Universe 7
- Cover of first edition
- Editor: Terry Carr
- Cover artist: Roger Zimmerman
- Language: English
- Series: Universe
- Genre: Science fiction
- Publisher: Doubleday
- Publication date: 1977
- Publication place: United States
- Media type: Print (hardcover)
- Pages: 184
- ISBN: 0-385-11414-1
- Preceded by: Universe 6
- Followed by: Universe 8

= Universe 7 =

1977 anthology edited by Terry Carr

Universe 7 is an anthology of original science fiction short stories edited by Terry Carr, the seventh volume in the seventeen-volume Universe anthology series.

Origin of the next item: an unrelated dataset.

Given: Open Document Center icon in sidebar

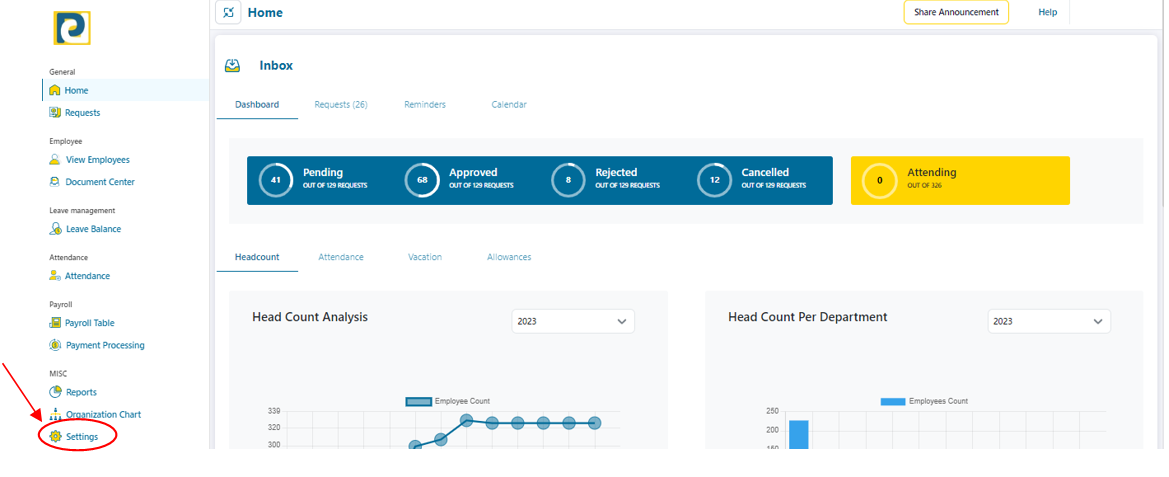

It was first published in hardcover by Doubleday in January 1977, with a Science Fiction Book Club edition following from the same publisher in March of the same year, a paperback edition from Popular Library in August 1978, and a British hardcover edition from Dennis Dobson in August 1979.

The book collects eight novellas, novelettes and short stories by various science fiction authors.

==Contents==
- "A Rite of Spring" (Fritz Leiber)
- "My Lady of the Psychiatric Sorrows" (Brian W. Aldiss)
- "Probability Storm" (Julian Reid)
- "People Reviews" (Rob Chilson)
- "Ibid." (George Alec Effinger)
- "The Marvelous Brass Chessplaying Automaton" (Gene Wolfe)
- "Brain Fever Season" (R. A. Lafferty)
- "The Ninth Symphony of Ludwig van Beethoven and Other Lost Songs" (Carter Scholz)

==Awards==
"A Rite of Spring" was nominated for the 1978 Nebula Award for Best Novelette, and placed fourth in the 1978 Locus Poll Award for Best Short Fiction.

"The Ninth Symphony of Ludwig van Beethoven and Other Lost Songs" was a finalist for the 1978 Hugo Award for Best Novelette, nominated for the 1978 Nebula Award for Best Novelette, and placed eleventh in the 1978 Locus Poll Award for Best Short Fiction.